We are investigating how we can mess with the qemu config for the instances but we would really appreciate some assistance here as its a major blocker for us how to get this working and not have to run a full virt-manager to compensate…
I don’t know as don’t know what that item means.
I would suggest focussing on what errors are occurring inside the appliance that are preventing writes.
This is indeed our conclusion after some further testing. It seems we can get it to work if we set the bus to SATA or IDE, which is why it worked when we used generic or unknown os.
We don’t believe the applicance supports virtio-scsi… BUT - it doesn’t make any sense to us, since the image seems to work “partially”. I mean, the vm shouldn’t be starting at all if this was completely unsupported…
Is there any workaround for this in LXD (while we try to convince the appliance maker - Haproxy - to support it)?
The ALOHA image comes only with a reduced set of Linux drivers. Please use SATA or IDE disk to let Linux attach the proper driver during the PCI bus probing. Same for Ethernet Driver
Once the image has been started, it runs in ram but somehow saves stuff to a /flash directory which is mounted as part of that “config save” command within the image.
The ethernet-driver mentioned in the comment seems to work.

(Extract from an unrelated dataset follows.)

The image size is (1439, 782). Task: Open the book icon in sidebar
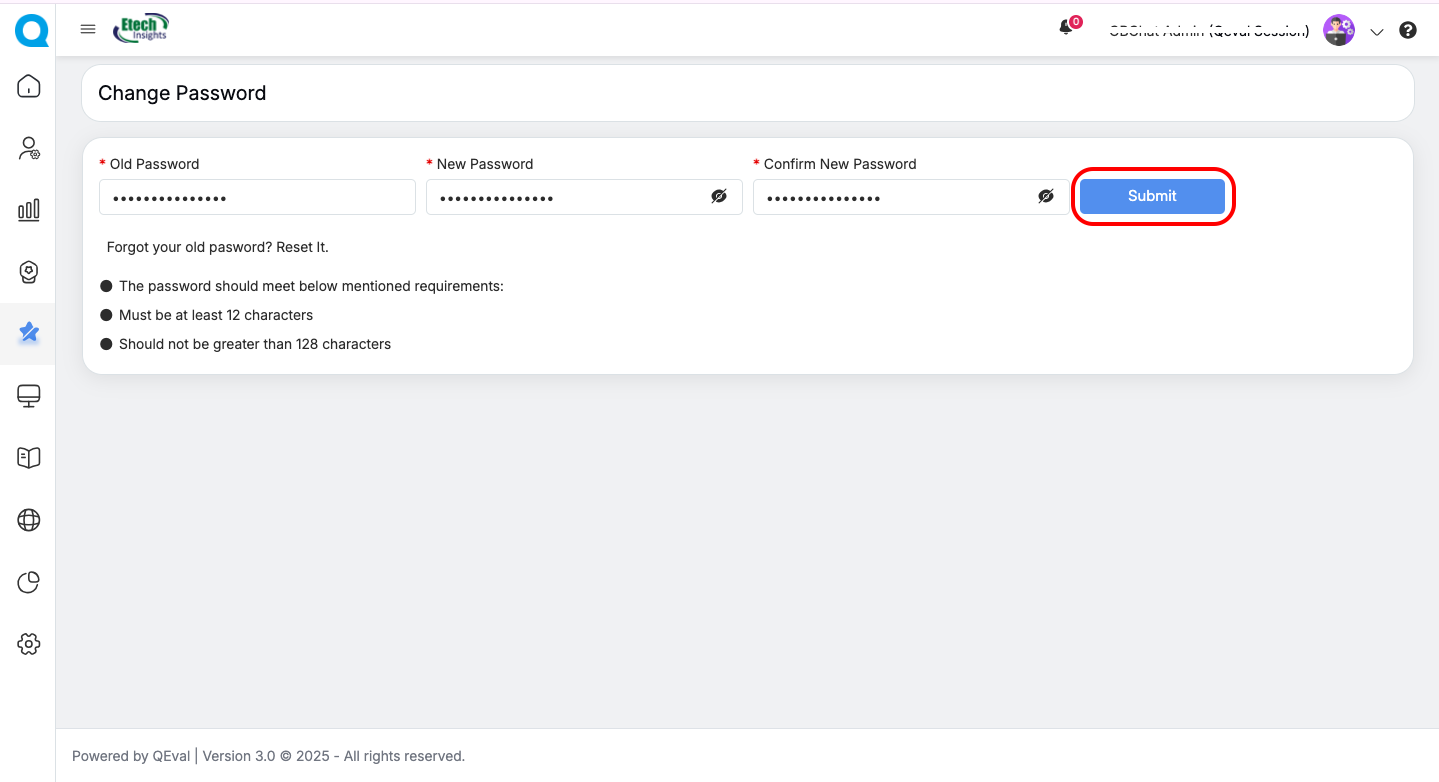tap(29, 458)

So basically, we had to revert from this since the appliance itself isn’t yet supporting modern device-drivers (virtio-scsi / nvme) and there seems to be no way to tell lxd to use SATA/IDE.
We are stuck in a bad place here.
So, our only way to move forward is to use qemu straight on the bone of the machine. Super awkward but I guess nothing we really can do about it.
We will have a discussion with haproxy about the situation, as their software is really what we like to be able to run. But that has little to do with the situation.
I would however be curious how future support in LXD will take into account that SATA still at least isn’t phased out / legacy.